Contact:
Kimberly N. Alleyne , kimberly.alleyne@seiu.org, 703-850-4435

Issued June 22, 2017

Healthcare workers across America intensify fight to save Medicaid as Senate Republicans release shameful repeal bill crafted in secrecy

Nurses, home care, nursing home workers calling out GOP leaders for “Better Care” legislation that could be worse than House version

WASHINGTON, DC – Now that Senate Republicans have finally released their version of the House-passed American Health Care Act (AHCA), working Americans are seeing exactly why they wrote it behind closed doors. The not-yet CBO scored draft bill, named the Better Care Reconciliation Act of 2017, could deliver an even harder blow to U.S. healthcare than the AHCA, by making even deeper cuts to Medicaid, stranding the millions of working families, seniors, children, and persons with disabilities who rely on it.

“This bill is an attack on working families,” said Service Employees International Union International President Mary Kay Henry. “Gutting Medicaid would rip healthcare away from tens of millions of Americans and cost an untold number of jobs, to pay for tax cuts for greedy corporations and the wealthy. Medicaid funds the care that SEIU members provide to seniors, people with disabilities and children every day. SEIU members and our communities are going to hold their senators accountable and speak with one voice: It’s time to represent the interests of working Americans, not insurance and drug company CEOs.”  

Home care and nursing home workers, and nurses are on the front lines of healthcare each day, and have an intimate understanding of how important Medicaid is for their patients, consumers, and even their own families. Over the last several weeks, they have united their voices on behalf of patients, consumers and residents — by making calls and visiting their members of Congress both in their districts and Washington — to demand Senate GOP leaders release their bill, and allow their constituents opportunities to see and comment on it.

In response to the Senate’s secretive process, SEIU members across the country, along with partners and allies, are calling on their Senators to return to their states to explain to working people what exactly is in the bill.

“I have been a home care worker for 12 years, and not only do my consumers depend on Medicaid to access medical care and life-saving medications, but so does my family. Millions of people rely on Medicaid, but Republicans seem to only want to take care of special interests and wealthy CEOs. I hope they choose to listen to their voters because their voters are certainly watching and listening to them,” said Brenda Lozada of Aurora, Colorado. This week Lozada attempted to meet with Sen. Cory Gardner (R-Colo.) in his D.C. office to ask him not to vote for a bill that his constituents have not seen.

In Nevada, Dignity Health workers are making calls to Sen. Dean Heller (R-Nev.) to remind him that just this week he told healthcare workers, “I won’t pass a bill that hurts Nevadans.” They also are braving triple-digit temperatures to rally outside his Las Vegas office and demand that he votes to keep Nevadans covered. Today Pennsylvania healthcare workers are kicking off 24-hour vigils outside of Sen. Pat Toomey’s (R-Penn.)  offices in Philadelphia, Allentown, Pittsburgh, Harrisburg, and Wilkes-Barre.

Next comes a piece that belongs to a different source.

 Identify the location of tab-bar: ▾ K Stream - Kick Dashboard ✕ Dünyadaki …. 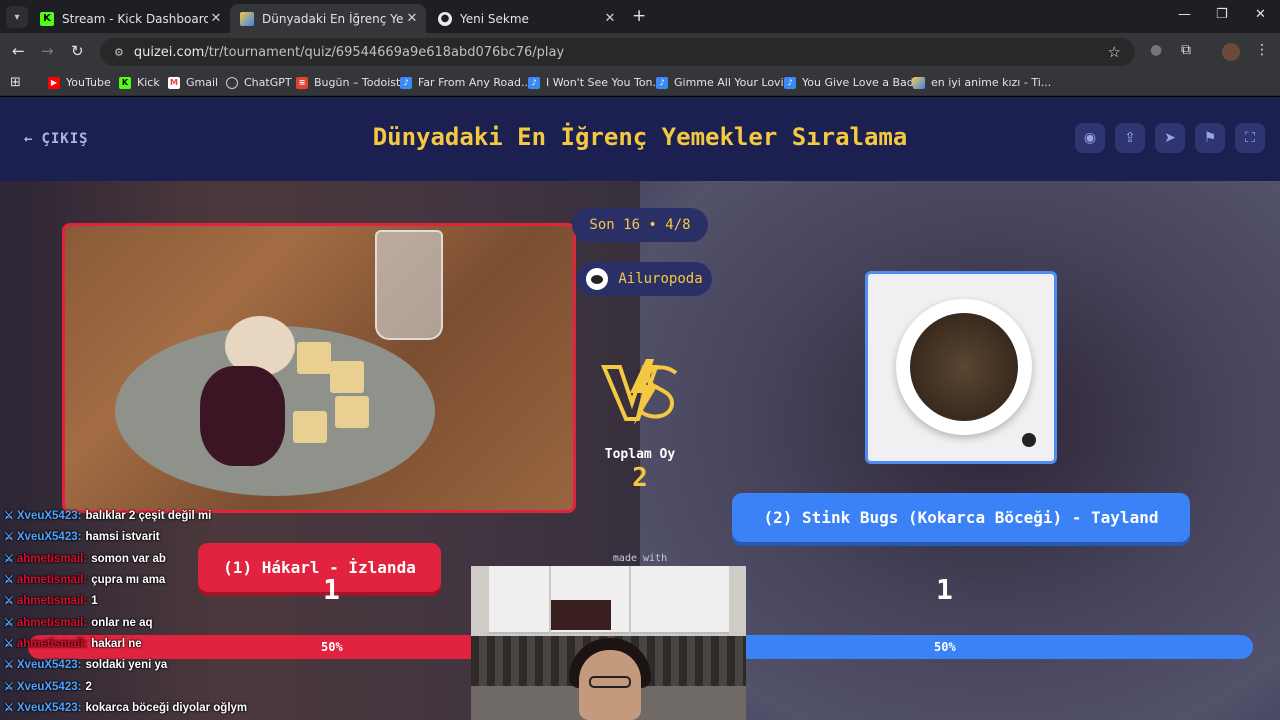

“I get emotional whenever I think of what will happen to the residents I care for if Senate Republicans do away with Medicaid. That is why I am fighting for them, and we will all keep fighting for a healthcare system that works for everyone not just millionaires and wealthy CEOs who some members of Congress care more about,” said Ethel Turner, a Huntington, West Virginia, nursing home worker who traveled to Washington this week to ask Sen. Shelley Moore Capito to take the bill home and explain to voters what is in it.

SEIU members and allies have made 240,000 calls to Congress since their attempts to take healthcare from working people began. They will continue to hold events and actions across the country throughout the congressional recess, July 3-July 10.